Stored items from a collection

- - -

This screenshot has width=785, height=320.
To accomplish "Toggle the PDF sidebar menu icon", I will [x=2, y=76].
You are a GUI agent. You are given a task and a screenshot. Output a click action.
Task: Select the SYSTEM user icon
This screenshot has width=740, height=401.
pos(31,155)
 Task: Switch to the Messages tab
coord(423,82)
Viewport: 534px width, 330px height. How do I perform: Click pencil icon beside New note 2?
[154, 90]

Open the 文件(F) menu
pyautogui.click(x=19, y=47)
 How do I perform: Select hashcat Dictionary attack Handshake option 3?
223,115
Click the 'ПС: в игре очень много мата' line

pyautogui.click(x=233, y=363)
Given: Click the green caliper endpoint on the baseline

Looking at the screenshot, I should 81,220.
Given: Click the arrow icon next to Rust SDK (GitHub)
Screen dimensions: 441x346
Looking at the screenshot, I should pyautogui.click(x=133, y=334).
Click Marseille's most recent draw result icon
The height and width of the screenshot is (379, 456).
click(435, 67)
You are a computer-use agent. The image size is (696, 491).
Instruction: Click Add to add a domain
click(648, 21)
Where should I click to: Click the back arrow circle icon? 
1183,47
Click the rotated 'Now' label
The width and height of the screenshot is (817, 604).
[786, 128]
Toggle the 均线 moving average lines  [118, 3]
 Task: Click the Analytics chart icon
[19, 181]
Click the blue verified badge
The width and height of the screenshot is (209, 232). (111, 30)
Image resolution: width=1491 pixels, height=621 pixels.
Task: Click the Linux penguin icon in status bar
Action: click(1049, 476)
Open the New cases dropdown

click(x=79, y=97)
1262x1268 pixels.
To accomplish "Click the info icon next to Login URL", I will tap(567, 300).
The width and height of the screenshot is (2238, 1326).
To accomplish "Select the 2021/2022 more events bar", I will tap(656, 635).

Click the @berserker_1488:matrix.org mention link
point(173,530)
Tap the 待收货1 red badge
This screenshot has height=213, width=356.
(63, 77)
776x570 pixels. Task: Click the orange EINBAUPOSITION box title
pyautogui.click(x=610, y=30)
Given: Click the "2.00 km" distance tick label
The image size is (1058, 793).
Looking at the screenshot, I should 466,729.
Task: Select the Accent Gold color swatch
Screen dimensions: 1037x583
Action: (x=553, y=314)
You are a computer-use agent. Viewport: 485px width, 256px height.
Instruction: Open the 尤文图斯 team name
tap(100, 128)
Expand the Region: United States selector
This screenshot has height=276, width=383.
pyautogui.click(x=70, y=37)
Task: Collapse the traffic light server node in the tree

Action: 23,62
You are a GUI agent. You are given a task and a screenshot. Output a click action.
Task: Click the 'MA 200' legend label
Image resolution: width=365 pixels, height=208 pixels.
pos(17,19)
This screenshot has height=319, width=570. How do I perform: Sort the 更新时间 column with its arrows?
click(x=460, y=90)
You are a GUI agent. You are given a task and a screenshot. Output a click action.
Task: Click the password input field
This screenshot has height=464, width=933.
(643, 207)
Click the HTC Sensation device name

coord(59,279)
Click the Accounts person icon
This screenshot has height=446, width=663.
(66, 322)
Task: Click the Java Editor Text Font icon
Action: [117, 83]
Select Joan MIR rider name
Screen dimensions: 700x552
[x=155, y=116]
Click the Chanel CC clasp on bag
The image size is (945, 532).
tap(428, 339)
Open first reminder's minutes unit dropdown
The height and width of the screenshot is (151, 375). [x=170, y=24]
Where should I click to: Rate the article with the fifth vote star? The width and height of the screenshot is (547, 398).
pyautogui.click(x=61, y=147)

- - -

*What the exercise asks*. Output the data exactly, in full.

*Your solution*.
This screenshot has width=785, height=320.
To accomplish "Toggle the PDF sidebar menu icon", I will [x=2, y=76].
You are a GUI agent. You are given a task and a screenshot. Output a click action.
Task: Select the SYSTEM user icon
This screenshot has width=740, height=401.
pos(31,155)
 Task: Switch to the Messages tab
coord(423,82)
Viewport: 534px width, 330px height. How do I perform: Click pencil icon beside New note 2?
[154, 90]

Open the 文件(F) menu
pyautogui.click(x=19, y=47)
 How do I perform: Select hashcat Dictionary attack Handshake option 3?
223,115
Click the 'ПС: в игре очень много мата' line

pyautogui.click(x=233, y=363)
Given: Click the green caliper endpoint on the baseline

Looking at the screenshot, I should 81,220.
Given: Click the arrow icon next to Rust SDK (GitHub)
Screen dimensions: 441x346
Looking at the screenshot, I should pyautogui.click(x=133, y=334).
Click Marseille's most recent draw result icon
The height and width of the screenshot is (379, 456).
click(435, 67)
You are a computer-use agent. The image size is (696, 491).
Instruction: Click Add to add a domain
click(648, 21)
Where should I click to: Click the back arrow circle icon? 
1183,47
Click the rotated 'Now' label
The width and height of the screenshot is (817, 604).
[786, 128]
Toggle the 均线 moving average lines  [118, 3]
 Task: Click the Analytics chart icon
[19, 181]
Click the blue verified badge
The width and height of the screenshot is (209, 232). (111, 30)
Image resolution: width=1491 pixels, height=621 pixels.
Task: Click the Linux penguin icon in status bar
Action: click(1049, 476)
Open the New cases dropdown

click(x=79, y=97)
1262x1268 pixels.
To accomplish "Click the info icon next to Login URL", I will tap(567, 300).
The width and height of the screenshot is (2238, 1326).
To accomplish "Select the 2021/2022 more events bar", I will tap(656, 635).

Click the @berserker_1488:matrix.org mention link
point(173,530)
Tap the 待收货1 red badge
This screenshot has height=213, width=356.
(63, 77)
776x570 pixels. Task: Click the orange EINBAUPOSITION box title
pyautogui.click(x=610, y=30)
Given: Click the "2.00 km" distance tick label
The image size is (1058, 793).
Looking at the screenshot, I should 466,729.
Task: Select the Accent Gold color swatch
Screen dimensions: 1037x583
Action: (x=553, y=314)
You are a computer-use agent. Viewport: 485px width, 256px height.
Instruction: Open the 尤文图斯 team name
tap(100, 128)
Expand the Region: United States selector
This screenshot has height=276, width=383.
pyautogui.click(x=70, y=37)
Task: Collapse the traffic light server node in the tree

Action: 23,62
You are a GUI agent. You are given a task and a screenshot. Output a click action.
Task: Click the 'MA 200' legend label
Image resolution: width=365 pixels, height=208 pixels.
pos(17,19)
This screenshot has height=319, width=570. How do I perform: Sort the 更新时间 column with its arrows?
click(x=460, y=90)
You are a GUI agent. You are given a task and a screenshot. Output a click action.
Task: Click the password input field
This screenshot has height=464, width=933.
(643, 207)
Click the HTC Sensation device name

coord(59,279)
Click the Accounts person icon
This screenshot has height=446, width=663.
(66, 322)
Task: Click the Java Editor Text Font icon
Action: [117, 83]
Select Joan MIR rider name
Screen dimensions: 700x552
[x=155, y=116]
Click the Chanel CC clasp on bag
The image size is (945, 532).
tap(428, 339)
Open first reminder's minutes unit dropdown
The height and width of the screenshot is (151, 375). [x=170, y=24]
Where should I click to: Rate the article with the fifth vote star? The width and height of the screenshot is (547, 398).
pyautogui.click(x=61, y=147)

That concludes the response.